Physicians once feared kidney damage as a result of too high protein intake, as protein breakdown results in the production of urea which the kidneys have to deal with, but the kidney can handle high protein even at a constant level.
Theoretically, an extremely high protein intake (3.5-4,5 g/kg/day) could cause damage to the body due to exceeding the livers capacity of converting nitrogen to urea, but this has not been able to be shown practically. A study published in 2015 (4) even concluded that a high protein intake (> 3,5 g/kg) could have positive effects on body composition.
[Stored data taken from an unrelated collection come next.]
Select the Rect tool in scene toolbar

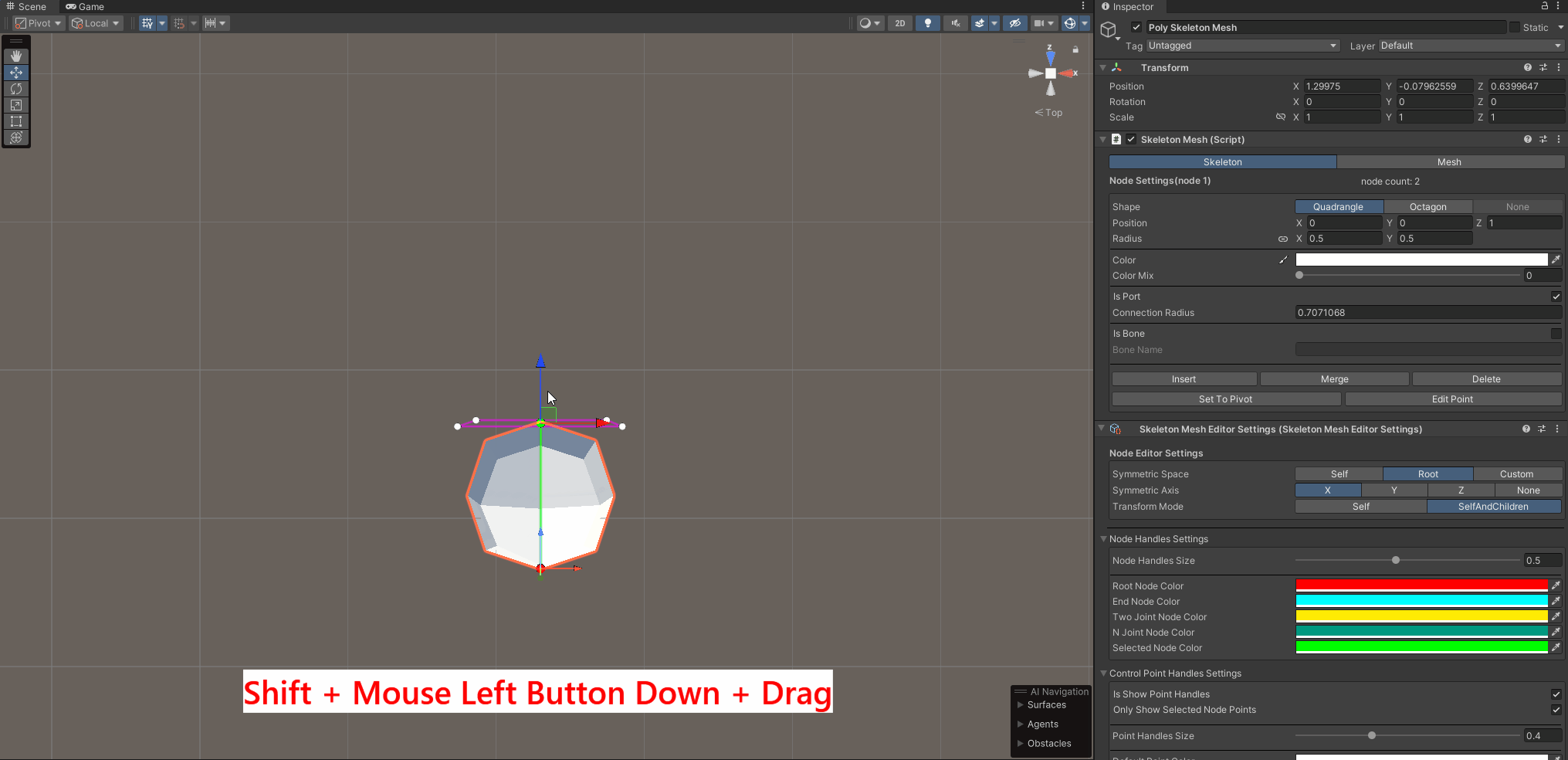click(x=16, y=121)
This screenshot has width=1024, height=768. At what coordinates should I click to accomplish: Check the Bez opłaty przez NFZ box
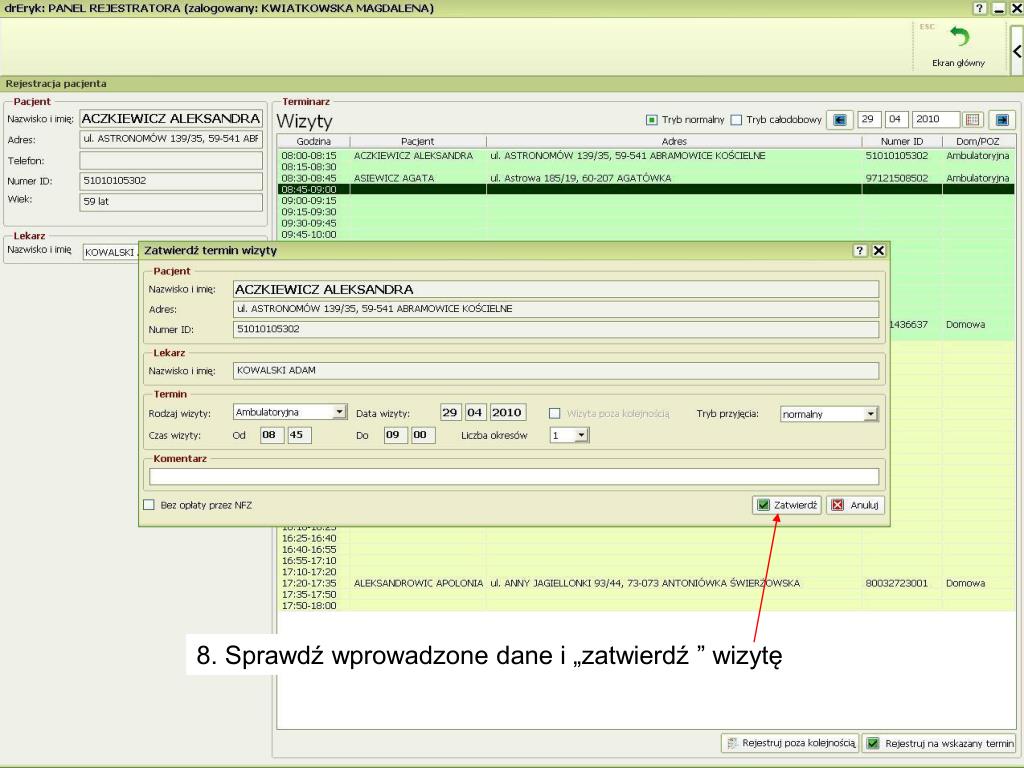coord(149,505)
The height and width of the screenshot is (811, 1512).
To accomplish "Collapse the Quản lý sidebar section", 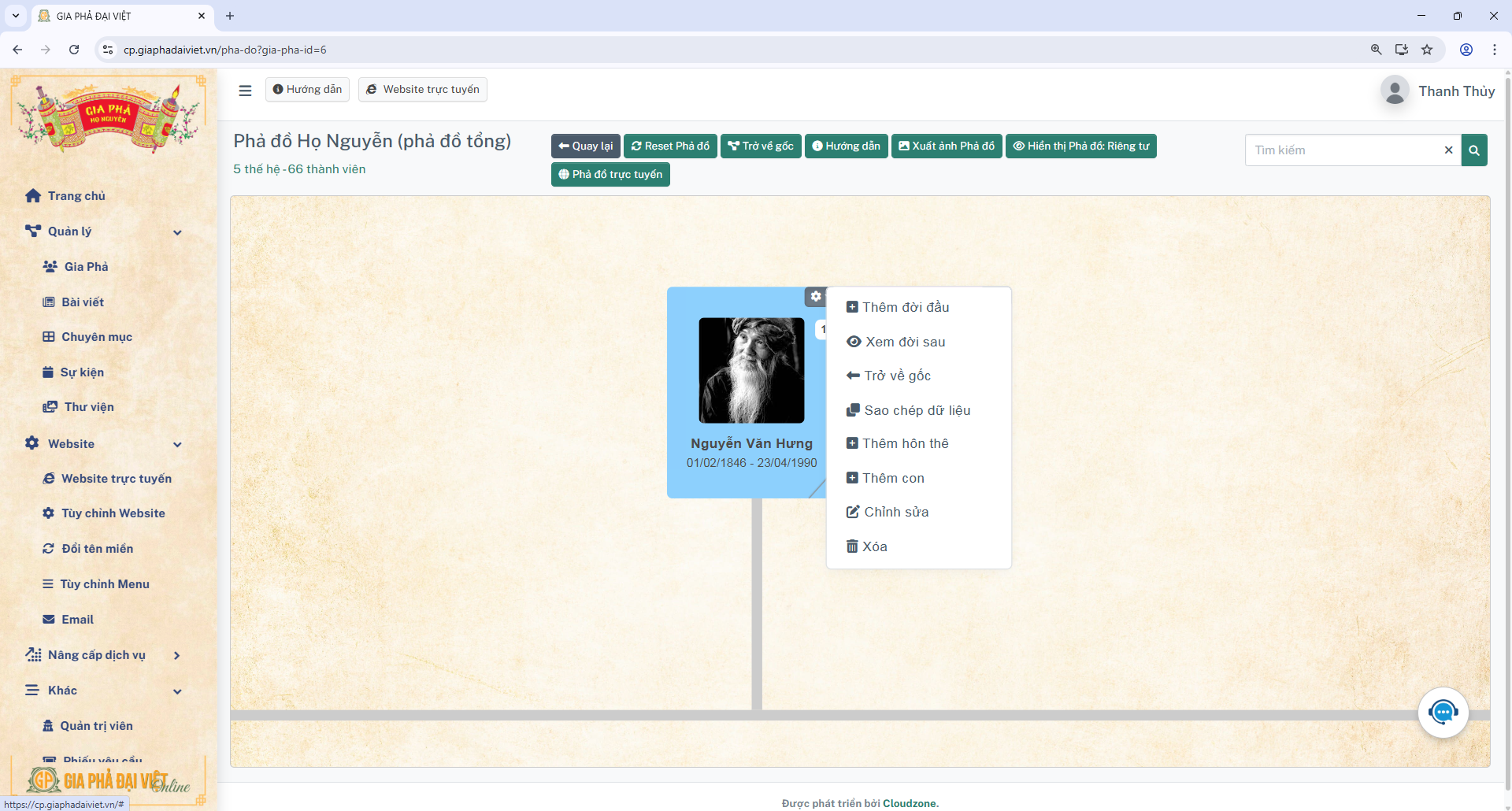I will coord(177,232).
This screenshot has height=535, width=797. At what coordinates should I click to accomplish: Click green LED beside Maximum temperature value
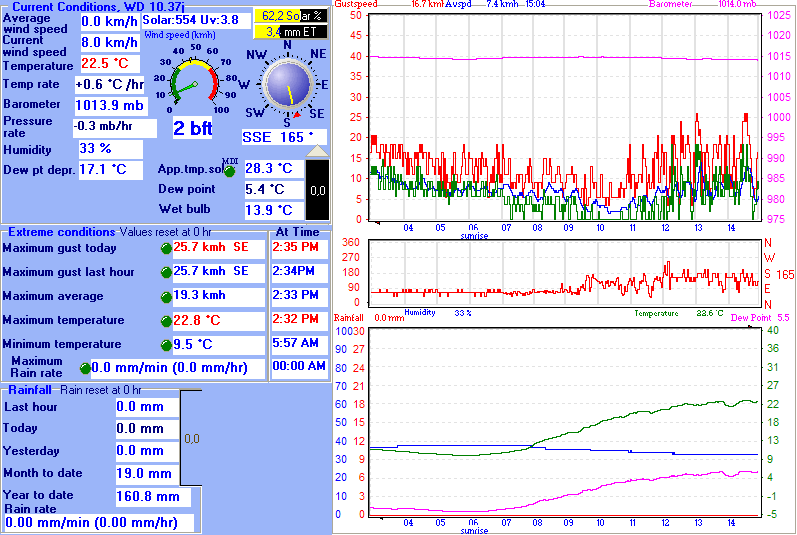(x=166, y=321)
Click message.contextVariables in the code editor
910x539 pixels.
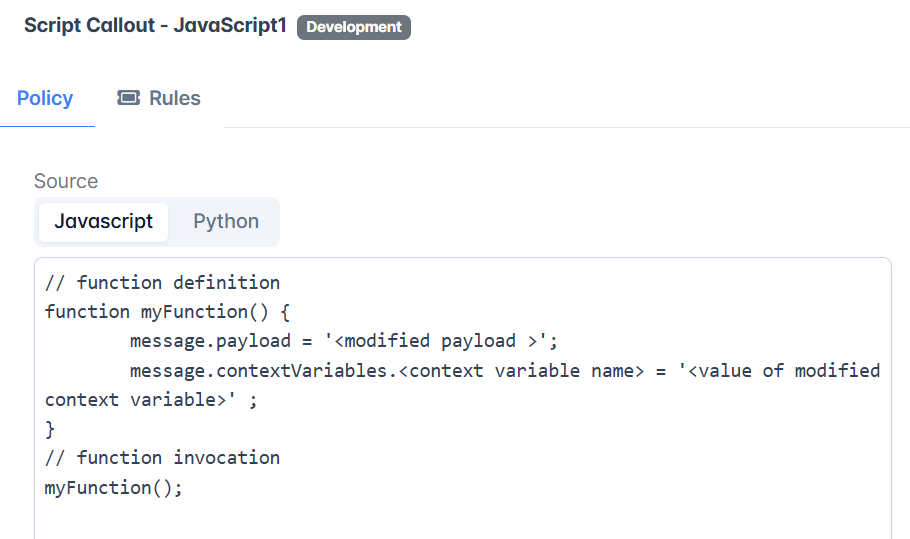tap(258, 371)
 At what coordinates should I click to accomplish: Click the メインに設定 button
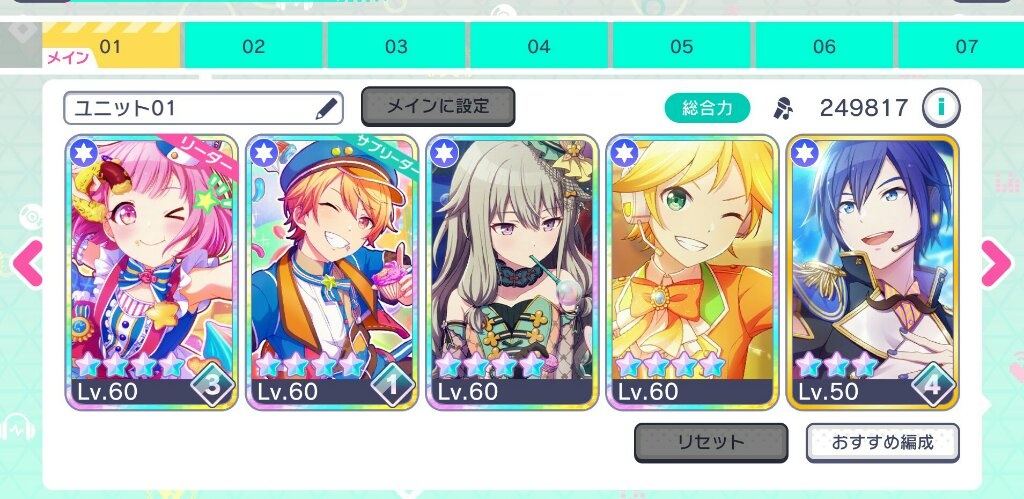pyautogui.click(x=438, y=106)
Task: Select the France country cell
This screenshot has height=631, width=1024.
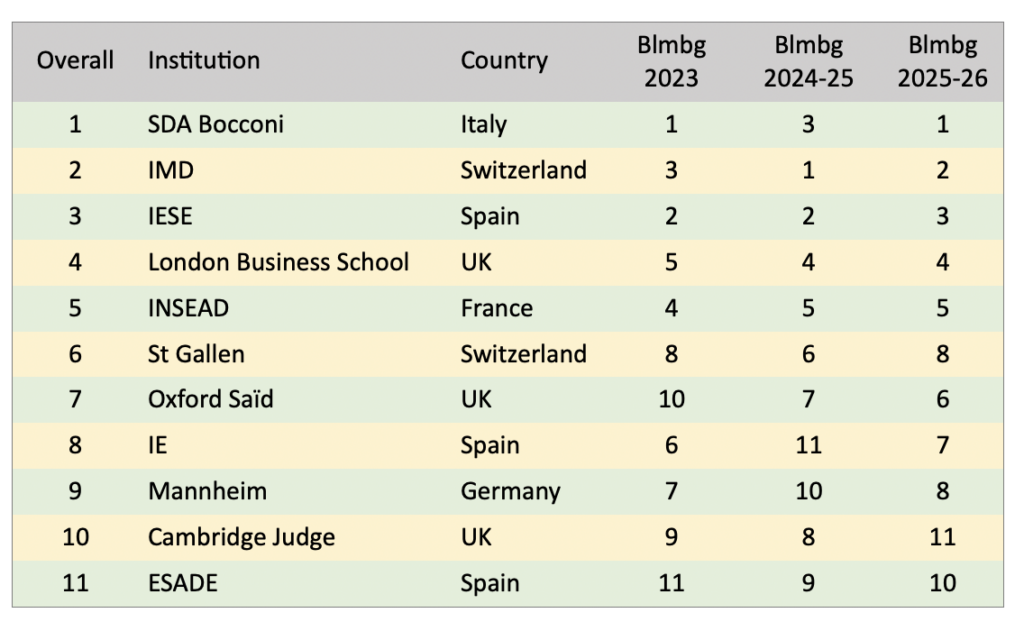Action: pyautogui.click(x=489, y=308)
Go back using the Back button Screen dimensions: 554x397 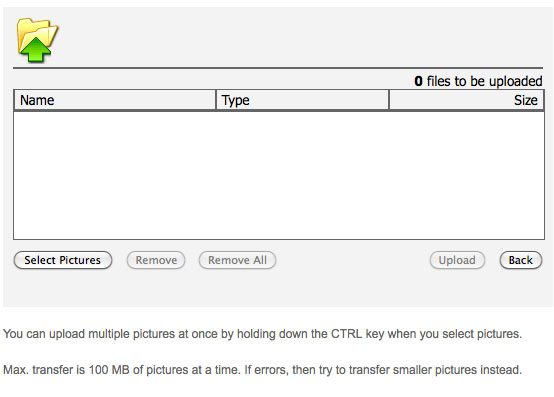[521, 260]
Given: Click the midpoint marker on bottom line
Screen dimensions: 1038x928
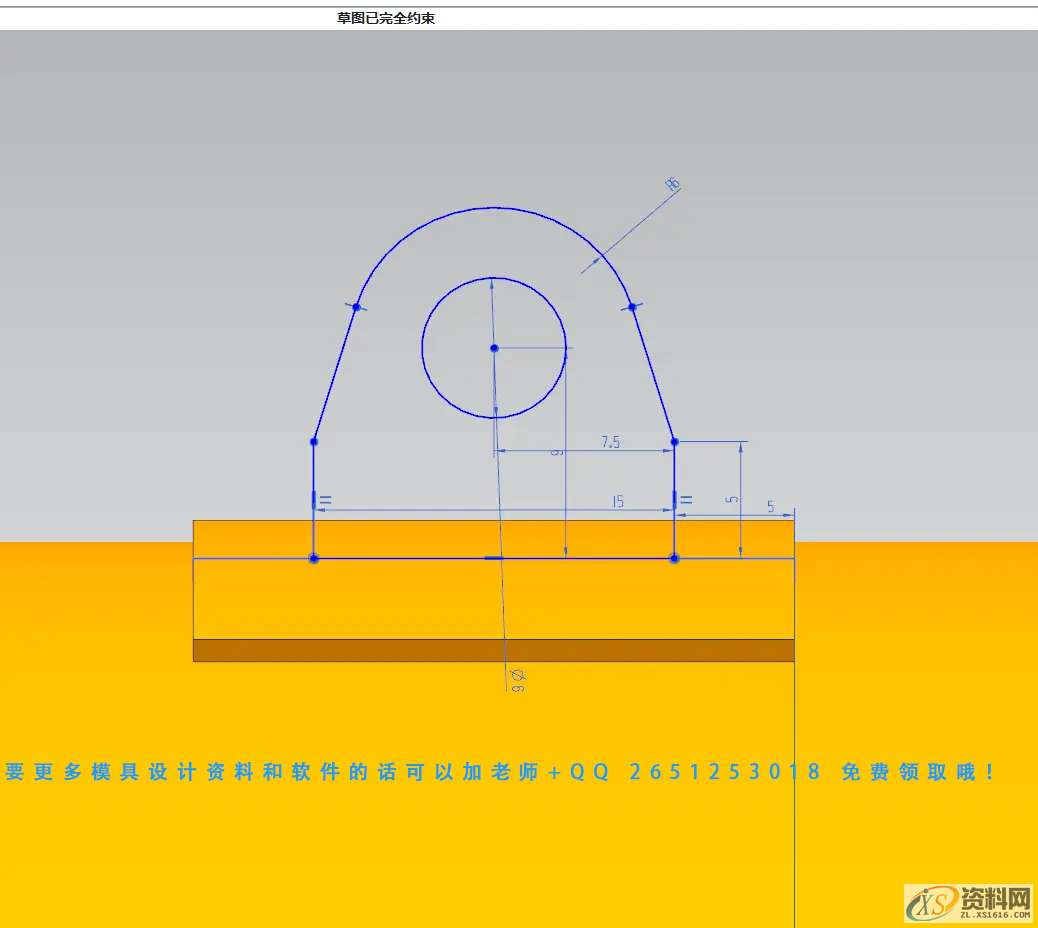Looking at the screenshot, I should (494, 558).
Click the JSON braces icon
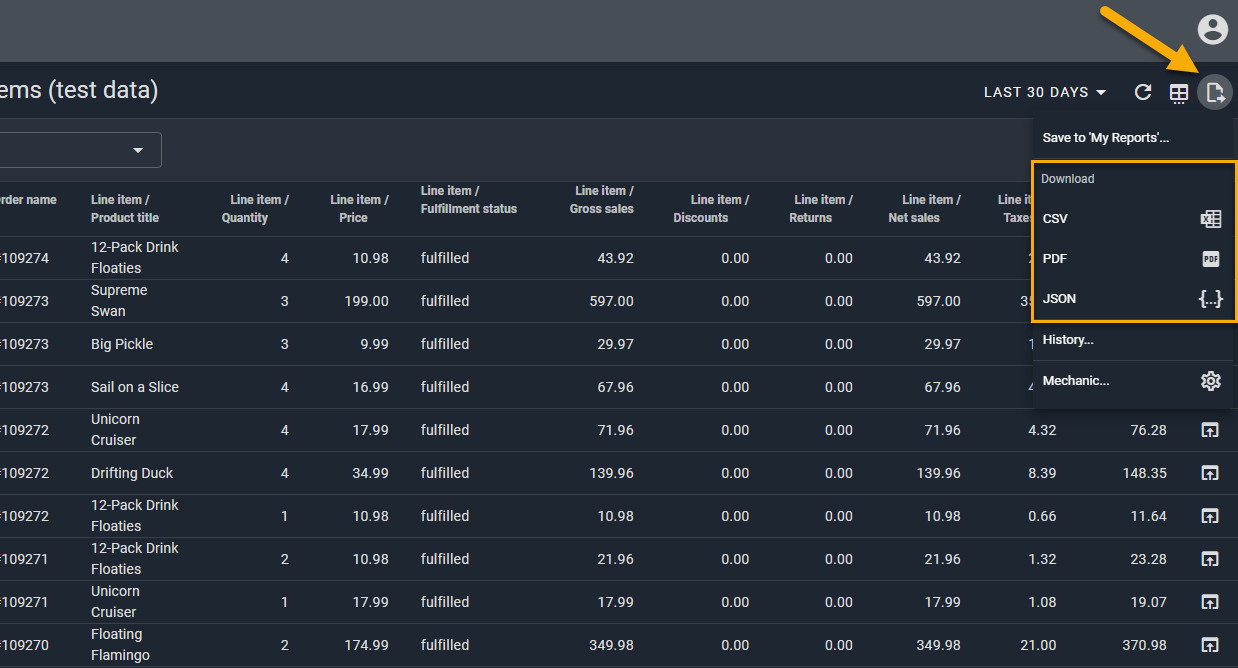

One important thing to remember however, is to consume enough carbohydrates and fats along with your protein, as getting >35% of your energy from protein could result in ”rabbit starvation” syndrome with symptoms such as nausea, diarrhea, and even death (this is however, sparsely documented and probably only applicable in very high protein doses).
This is of course only applicable for those with normal kidney function. People with kidney failure need to limit protein intake to avoid the build-up of nitrogenous substances.
Sources:
1. Martin WF et al. Dietary protein intake and renal function. Nutr Metab (Lond). 2005 Sep 20;2:25.
2. Campbell B et al. International Society of Sports Nutrition position stand: protein and exercise. J Int Soc Sports Nutr. 2007 Sep 26;4:8.
3. Bilsborough S1, Mann N. A review of issues of dietary protein intake in humans. Int J Sport Nutr Exerc Metab. 2006 Apr;16(2):129-52.
4. Jose Antonio. A high protein diet (3.4 g/kg/d) combined with a heavy resistance training program improves body composition in healthy trained men and women – a follow-up investigation. Journal of the International Society of Sports Nutrition 2015, 12:39.